──────── The records

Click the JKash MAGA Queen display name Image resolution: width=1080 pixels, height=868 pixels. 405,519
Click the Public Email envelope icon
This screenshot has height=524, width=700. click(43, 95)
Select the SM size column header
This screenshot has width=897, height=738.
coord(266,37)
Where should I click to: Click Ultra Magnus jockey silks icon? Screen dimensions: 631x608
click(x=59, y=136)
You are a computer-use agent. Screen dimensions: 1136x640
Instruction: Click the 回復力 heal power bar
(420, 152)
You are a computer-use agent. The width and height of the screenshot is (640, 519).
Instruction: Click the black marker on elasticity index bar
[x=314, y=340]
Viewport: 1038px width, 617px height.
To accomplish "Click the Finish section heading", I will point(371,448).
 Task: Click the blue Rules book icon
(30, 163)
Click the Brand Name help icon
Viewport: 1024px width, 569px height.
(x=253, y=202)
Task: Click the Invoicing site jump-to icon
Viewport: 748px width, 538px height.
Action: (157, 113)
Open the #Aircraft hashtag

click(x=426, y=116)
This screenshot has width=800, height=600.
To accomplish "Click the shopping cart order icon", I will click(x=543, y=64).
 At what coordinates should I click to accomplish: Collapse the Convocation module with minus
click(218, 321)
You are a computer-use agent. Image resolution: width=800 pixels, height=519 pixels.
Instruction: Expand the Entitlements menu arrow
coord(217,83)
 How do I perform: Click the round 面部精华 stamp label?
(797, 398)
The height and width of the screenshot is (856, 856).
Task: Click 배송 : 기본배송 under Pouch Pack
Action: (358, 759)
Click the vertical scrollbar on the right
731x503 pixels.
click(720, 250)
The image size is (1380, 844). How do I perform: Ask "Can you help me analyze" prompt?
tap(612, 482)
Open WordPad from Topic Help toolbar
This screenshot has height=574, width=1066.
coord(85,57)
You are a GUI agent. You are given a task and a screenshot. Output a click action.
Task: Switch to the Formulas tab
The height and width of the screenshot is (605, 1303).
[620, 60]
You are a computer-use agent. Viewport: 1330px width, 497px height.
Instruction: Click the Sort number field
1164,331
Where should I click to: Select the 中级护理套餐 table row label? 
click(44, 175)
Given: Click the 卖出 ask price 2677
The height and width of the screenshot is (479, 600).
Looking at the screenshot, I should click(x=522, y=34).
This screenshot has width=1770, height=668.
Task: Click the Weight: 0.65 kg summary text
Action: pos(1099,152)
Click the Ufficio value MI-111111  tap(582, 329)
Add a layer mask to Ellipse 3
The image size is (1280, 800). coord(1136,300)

────────────────

> _What is required_
Repeat the entries word for word. Skip none of them.

> _Written solution_
Click the JKash MAGA Queen display name Image resolution: width=1080 pixels, height=868 pixels. 405,519
Click the Public Email envelope icon
This screenshot has height=524, width=700. click(43, 95)
Select the SM size column header
This screenshot has width=897, height=738.
coord(266,37)
Where should I click to: Click Ultra Magnus jockey silks icon? Screen dimensions: 631x608
click(x=59, y=136)
You are a computer-use agent. Screen dimensions: 1136x640
Instruction: Click the 回復力 heal power bar
(420, 152)
You are a computer-use agent. The width and height of the screenshot is (640, 519).
Instruction: Click the black marker on elasticity index bar
[x=314, y=340]
Viewport: 1038px width, 617px height.
To accomplish "Click the Finish section heading", I will point(371,448).
 Task: Click the blue Rules book icon
(30, 163)
Click the Brand Name help icon
Viewport: 1024px width, 569px height.
(x=253, y=202)
Task: Click the Invoicing site jump-to icon
Viewport: 748px width, 538px height.
Action: (157, 113)
Open the #Aircraft hashtag

click(x=426, y=116)
This screenshot has width=800, height=600.
To accomplish "Click the shopping cart order icon", I will click(x=543, y=64).
 At what coordinates should I click to accomplish: Collapse the Convocation module with minus
click(218, 321)
You are a computer-use agent. Image resolution: width=800 pixels, height=519 pixels.
Instruction: Expand the Entitlements menu arrow
coord(217,83)
 How do I perform: Click the round 面部精华 stamp label?
(797, 398)
The height and width of the screenshot is (856, 856).
Task: Click 배송 : 기본배송 under Pouch Pack
Action: (358, 759)
Click the vertical scrollbar on the right
731x503 pixels.
click(720, 250)
The image size is (1380, 844). How do I perform: Ask "Can you help me analyze" prompt?
tap(612, 482)
Open WordPad from Topic Help toolbar
This screenshot has height=574, width=1066.
coord(85,57)
You are a GUI agent. You are given a task and a screenshot. Output a click action.
Task: Switch to the Formulas tab
The height and width of the screenshot is (605, 1303).
[620, 60]
You are a computer-use agent. Viewport: 1330px width, 497px height.
Instruction: Click the Sort number field
1164,331
Where should I click to: Select the 中级护理套餐 table row label? 
click(44, 175)
Given: Click the 卖出 ask price 2677
The height and width of the screenshot is (479, 600).
Looking at the screenshot, I should click(x=522, y=34).
This screenshot has width=1770, height=668.
Task: Click the Weight: 0.65 kg summary text
Action: pos(1099,152)
Click the Ufficio value MI-111111  tap(582, 329)
Add a layer mask to Ellipse 3
The image size is (1280, 800). coord(1136,300)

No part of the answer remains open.